Portugal Diário - 27 Set 06

Sócrates acusa PSD de fabricar proposta Titanic

 

Reforma da Segurança Social: Governo «obcecado» com modelo «laranja»

No debate mensal sobre a Segurança Social, José Sócrates passou mais tempo a criticar a proposta do PSD do que a falar das reformas que pretende implementar.

O primeiro-ministro acusou, esta quarta-feira no plenário da Assembleia da República, o partido principal da oposição de «demagogia irresponsável». Sócrates classificou o projecto do PSD de ser uma proposta «Titanic», de «um barco que se vai afundar».

O sistema misto proposto pelo partido liderado por Marques Mendes «não garante o aumento das pensões. Pelo contrário, ameaça o valor das pensões e o que garante é a total incerteza quanto à protecção social na velhice», afirmou Sócrates.

Em resposta, Marques Mendes, referiu que este foi o primeiro discurso parlamentar em que o primeiro-ministro passou a maioria do tempo a falar do projecto do PSD. «Quero agradecer a importância que deu à proposta do partido social-democrata», disse. «O senhor está preocupado», acrescentou.

O líder «laranja» aproveitou para concretizar mais alguns aspectos do seu projecto. «O montante dos descontos que será afecto a uma conta individual de cada trabalhador é de 6 por cento», anunciou Marques Mendes.

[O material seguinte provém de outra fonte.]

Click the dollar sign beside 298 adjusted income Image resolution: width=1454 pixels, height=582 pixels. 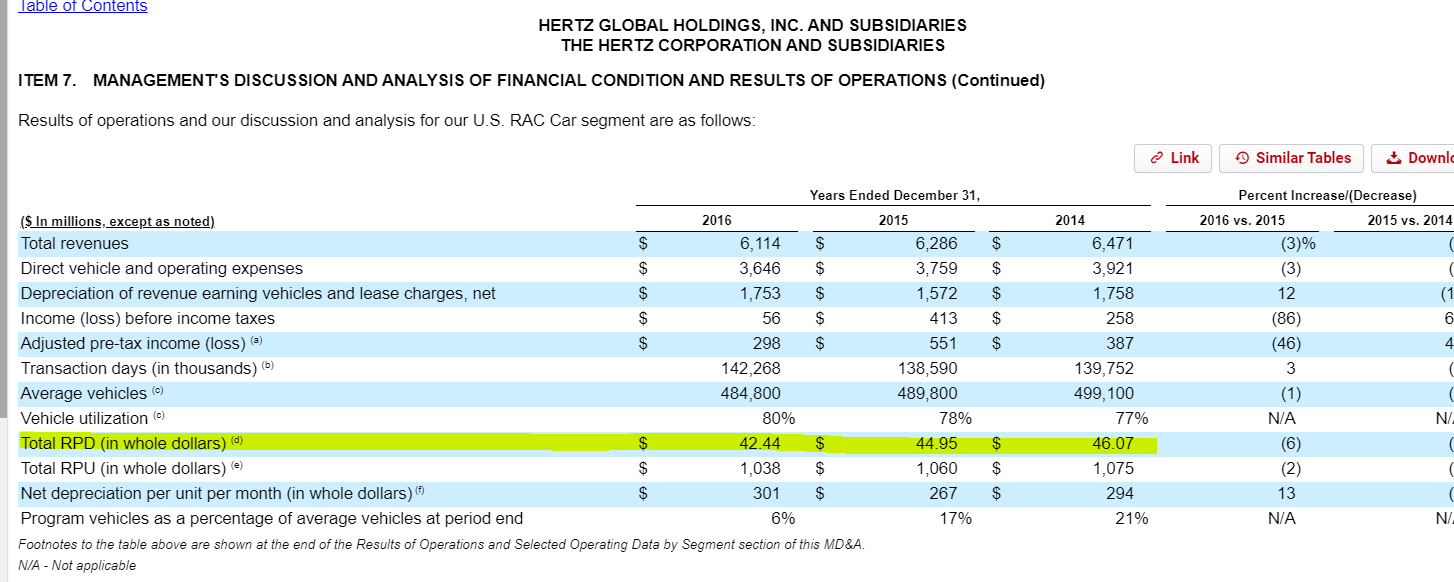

Em relação à reforma da Segurança Social proposta pelo Governo, o primeiro-ministro fez questão de reafirmar os elementos essenciais da sua reforma, entre eles, o ajuste do sistema à evolução da esperança de vida; a criação de uma nova fórmula de cálculo das pensões «mais justa»; a fixação na lei de regras responsáveis para a actualização anual do valor das pensões; o estabelecimento de um limite para as pensões mais altas; a valorização das carreiras contributivas mais longas e o incentivo às poupanças voluntárias, nomeadamente através de um novo regime público complementar de contas individuais.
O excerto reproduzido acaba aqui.